## begin

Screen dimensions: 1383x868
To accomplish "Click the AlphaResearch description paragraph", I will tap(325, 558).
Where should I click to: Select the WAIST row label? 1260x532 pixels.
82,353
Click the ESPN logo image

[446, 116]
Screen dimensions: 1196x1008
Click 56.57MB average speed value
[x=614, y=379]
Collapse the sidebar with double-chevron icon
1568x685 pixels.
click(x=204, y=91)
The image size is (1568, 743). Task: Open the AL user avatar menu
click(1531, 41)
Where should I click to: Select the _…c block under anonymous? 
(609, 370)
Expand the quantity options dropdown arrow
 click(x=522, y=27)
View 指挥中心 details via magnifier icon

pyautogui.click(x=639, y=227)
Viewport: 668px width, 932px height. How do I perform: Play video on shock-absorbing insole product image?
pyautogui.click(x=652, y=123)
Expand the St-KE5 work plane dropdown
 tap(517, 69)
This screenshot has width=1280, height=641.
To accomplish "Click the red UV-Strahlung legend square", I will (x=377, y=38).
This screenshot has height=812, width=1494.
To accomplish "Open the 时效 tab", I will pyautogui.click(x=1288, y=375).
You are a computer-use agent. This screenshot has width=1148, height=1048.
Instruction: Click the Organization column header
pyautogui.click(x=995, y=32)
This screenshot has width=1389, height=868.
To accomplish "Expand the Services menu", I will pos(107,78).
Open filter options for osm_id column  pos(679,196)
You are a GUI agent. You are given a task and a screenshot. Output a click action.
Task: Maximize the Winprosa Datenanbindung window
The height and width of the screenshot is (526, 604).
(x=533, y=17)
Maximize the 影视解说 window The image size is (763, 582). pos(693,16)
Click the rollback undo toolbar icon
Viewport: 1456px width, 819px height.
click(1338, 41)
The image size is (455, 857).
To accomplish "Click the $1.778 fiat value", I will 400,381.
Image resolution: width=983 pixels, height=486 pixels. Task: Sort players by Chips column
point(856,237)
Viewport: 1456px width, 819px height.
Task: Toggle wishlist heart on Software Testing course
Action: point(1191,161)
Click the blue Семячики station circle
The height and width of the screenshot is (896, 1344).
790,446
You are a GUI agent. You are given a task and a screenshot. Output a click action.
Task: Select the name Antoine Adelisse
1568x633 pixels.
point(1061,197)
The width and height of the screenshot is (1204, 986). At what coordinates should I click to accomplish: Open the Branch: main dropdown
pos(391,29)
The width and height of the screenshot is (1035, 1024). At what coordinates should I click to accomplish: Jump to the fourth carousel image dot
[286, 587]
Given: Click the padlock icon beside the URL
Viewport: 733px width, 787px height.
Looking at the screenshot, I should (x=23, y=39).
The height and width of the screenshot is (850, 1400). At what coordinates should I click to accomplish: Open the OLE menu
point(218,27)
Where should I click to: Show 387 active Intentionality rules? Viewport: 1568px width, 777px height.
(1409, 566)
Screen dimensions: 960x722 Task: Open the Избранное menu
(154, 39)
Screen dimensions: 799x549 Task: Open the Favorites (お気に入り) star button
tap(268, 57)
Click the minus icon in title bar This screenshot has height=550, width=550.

## end

> REQUIRED WORK
Rewrite all the entries above, replacing every "Screen dimensions" with "Display size" and keeping everything else the same.

> ANSWER TO THIS EXERCISE
Display size: 1383x868
To accomplish "Click the AlphaResearch description paragraph", I will tap(325, 558).
Where should I click to: Select the WAIST row label? 1260x532 pixels.
82,353
Click the ESPN logo image

[446, 116]
Display size: 1196x1008
Click 56.57MB average speed value
[x=614, y=379]
Collapse the sidebar with double-chevron icon
1568x685 pixels.
click(x=204, y=91)
The image size is (1568, 743). Task: Open the AL user avatar menu
click(1531, 41)
Where should I click to: Select the _…c block under anonymous? 
(609, 370)
Expand the quantity options dropdown arrow
 click(x=522, y=27)
View 指挥中心 details via magnifier icon

pyautogui.click(x=639, y=227)
Viewport: 668px width, 932px height. How do I perform: Play video on shock-absorbing insole product image?
pyautogui.click(x=652, y=123)
Expand the St-KE5 work plane dropdown
 tap(517, 69)
This screenshot has width=1280, height=641.
To accomplish "Click the red UV-Strahlung legend square", I will (x=377, y=38).
This screenshot has height=812, width=1494.
To accomplish "Open the 时效 tab", I will pyautogui.click(x=1288, y=375).
You are a computer-use agent. This screenshot has width=1148, height=1048.
Instruction: Click the Organization column header
pyautogui.click(x=995, y=32)
This screenshot has width=1389, height=868.
To accomplish "Expand the Services menu", I will pos(107,78).
Open filter options for osm_id column  pos(679,196)
You are a GUI agent. You are given a task and a screenshot. Output a click action.
Task: Maximize the Winprosa Datenanbindung window
The height and width of the screenshot is (526, 604).
(x=533, y=17)
Maximize the 影视解说 window The image size is (763, 582). pos(693,16)
Click the rollback undo toolbar icon
Viewport: 1456px width, 819px height.
click(1338, 41)
The image size is (455, 857).
To accomplish "Click the $1.778 fiat value", I will 400,381.
Image resolution: width=983 pixels, height=486 pixels. Task: Sort players by Chips column
point(856,237)
Viewport: 1456px width, 819px height.
Task: Toggle wishlist heart on Software Testing course
Action: point(1191,161)
Click the blue Семячики station circle
The height and width of the screenshot is (896, 1344).
790,446
You are a GUI agent. You are given a task and a screenshot. Output a click action.
Task: Select the name Antoine Adelisse
1568x633 pixels.
point(1061,197)
The width and height of the screenshot is (1204, 986). At what coordinates should I click to accomplish: Open the Branch: main dropdown
pos(391,29)
The width and height of the screenshot is (1035, 1024). At what coordinates should I click to accomplish: Jump to the fourth carousel image dot
[286, 587]
Given: Click the padlock icon beside the URL
Viewport: 733px width, 787px height.
Looking at the screenshot, I should (x=23, y=39).
The height and width of the screenshot is (850, 1400). At what coordinates should I click to accomplish: Open the OLE menu
point(218,27)
Where should I click to: Show 387 active Intentionality rules? Viewport: 1568px width, 777px height.
(1409, 566)
Display size: 960x722 Task: Open the Избранное menu
(154, 39)
Display size: 799x549 Task: Open the Favorites (お気に入り) star button
tap(268, 57)
Click the minus icon in title bar This screenshot has height=550, width=550.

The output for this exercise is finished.